Dr. DeSmidt argues that seizure of all of a business' records is only permissible where the defendant's entire business is "illegitimate." While we recognize the majority of the reported decisions in which the seizure of all of the defendant's records has been allowed have involved illegitimate businesses, we disagree that the character of the business is the determining factor in assessing the reasonableness of the seizure. The magnitude of a search, in and of itself, is insufficient to establish a constitutional violation. United States v. Santarelli, 778 F.2d 609, 615 (11th Cir. 1985). Where a warrant authorizes the seizure of records relevant to a particular crime and all of a business' records fall into that category, all of the records may lawfully be seized and removed from the premises irrespective of the nature of the business. See *137 id. at 616; Williams v. Kunze, 806 F.2d 594, 598 (5th Cir. 1986); Sawyer, 799 F.2d at 1508.

Dr. DeSmidt further argues that the warrant was unreasonable because it was not limited in time to dental and business records relating only to the duration of Ms. Berger's employment. The observations of a ten or eleven week employee cannot, Dr. DeSmidt asserts, lead to a reasonable belief that Dr. DeSmidt's fifteen year practice was "permeated with fraud." It was upon this basis that the majority in the court of appeals, relying upon dicta in Abrams, concluded that the warrant lacked probable cause.

[17, 18]

In Abrams, three former employees of the defendants informed the Department of Health, Education and Welfare that the defendants, who were physicians, had filed false Medicare claim forms. The former employees alleged that claim forms had been submitted to Medicare billing for laboratory tests never actually performed. An investigation ensued and a warrant was obtained to search the defendants' offices. The warrant broadly authorized the search for and seizure of "certain business and billing and medical records of patients of [the defendants] which show actual medical services performed and fraudulent services claimed to have been performed in a scheme to defraud the United States and to submit false medicare and medicaid claims for payment . . ." Id., 615 F.2d at 542. The district court suppressed the evidence seized in the search and the court of appeals affirmed on the ground the warrant failed to meet the constitutional requirement of particularity.
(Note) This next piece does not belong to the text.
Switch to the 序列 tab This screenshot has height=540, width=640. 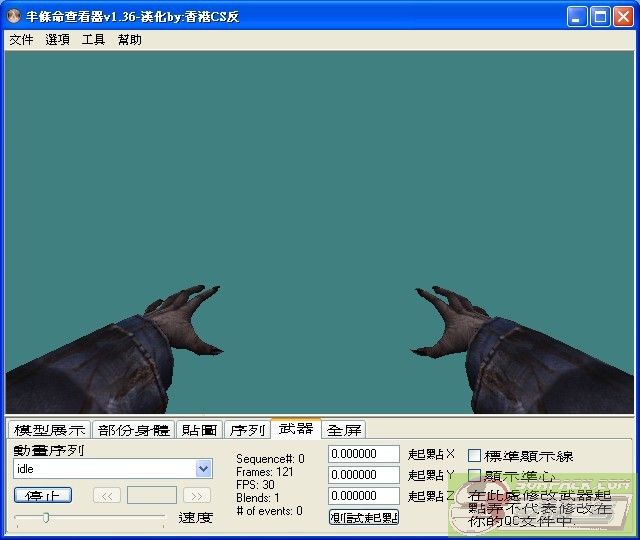coord(247,430)
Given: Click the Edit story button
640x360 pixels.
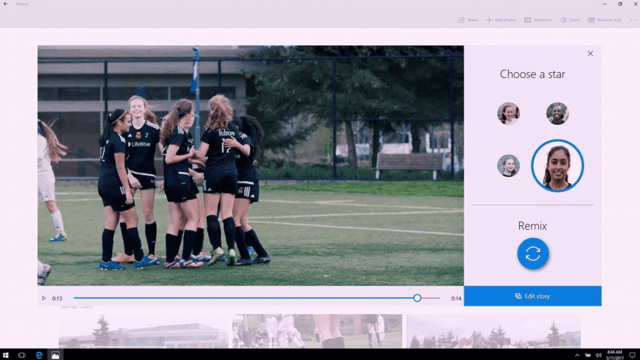Looking at the screenshot, I should pyautogui.click(x=533, y=296).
Id. at 543. The court of appeals rejected the government's argument that the warrant authorized the seizure of all of the defendants' records, concluding that the supporting affidavit failed to support an inference of pervasive *138 fraud and should have included a time limitation. Id. at 544 n.7, 545. The court of appeals then went on to make the following "observation":

[I]f an affidavit contains an averment by an employee that fraudulent practices were regularly pursued during his or her employment, and the term of such employment is set forth, the warrant could authorize the seizure of all records of Medicare and Medicaid services billed and purportedly performed during the period.

Id. at 545 (emphasis added). The concurrence disagreed:

I think my brothers are a bit narrow in their view of the relevant time frame. The fact that a former employee indicates that certain fraudulent practices are being regularly followed during the period of his or her employ might, I think, depending on the circumstances, supply probable cause to believe that the fraud continued for a reasonable time in the future. I think the same sort of analysis could also be applied in regards to the seizure of records dating prior to the time of the employee's tenure.

Id. at 550 n.3 (Campbell, J., concurring). We conclude the concurring opinion states the proper approach. See United States v. Zanche, 541 F. Supp. 207, 210 (W.D.N.Y. 1982)., and cases cited therein. In a case of this nature, whether the search and seizure should be limited to records relating to a specified time period is certainly always a paramount consideration. But whether a search and seizure is unreasonable and therefore unconstitutional due to the lack of a time limitation is dependent upon the particular facts of each case. See Sawyer, 799 F.2d at 1509; VonderAhe v. Howland, 508 F.2d 364, 369 (9th Cir. 1975); Callaway, 106 Wis. 2d at 511-12. Under the facts of this case, we conclude the *139 lack of a time limitation was not unreasonable. Compare Hughes, 433 So. 2d 88. Unlike Abrams, the affidavit here contained specific allegations that the filing of fraudulent claim forms was a "common practice" performed "routinely" at Dr. DeSmidt's offices, and that this fraudulent practice was not limited to Medicaid claim forms but also private insurance company claim forms. In addition, the affidavit here contained an allegation that Dr. DeSmidt was "training" his associate to submit false claim forms, another allegation not present in Abrams, which greatly supports the inference that Dr. DeSmidt's entire dental practice was "permeated with fraud." While this is a close case, given our deferential standard of review and the United States Supreme Court's explicit directive that the resolution of doubtful or marginal cases should largely be determined by the preference to be accorded to warrants, we conclude there was a substantial basis supporting the warrant-issuing judge's finding of probable cause. Compare Hayes, 794 F.2d at 1356. Analogous to our holding here, the court in Hayes held that fifty-eight known cases of the defendant illegally prescribing Schedule II drugs in violation of the Controlled Substances Act could fairly be considered as representative of more pervasive violations. Id.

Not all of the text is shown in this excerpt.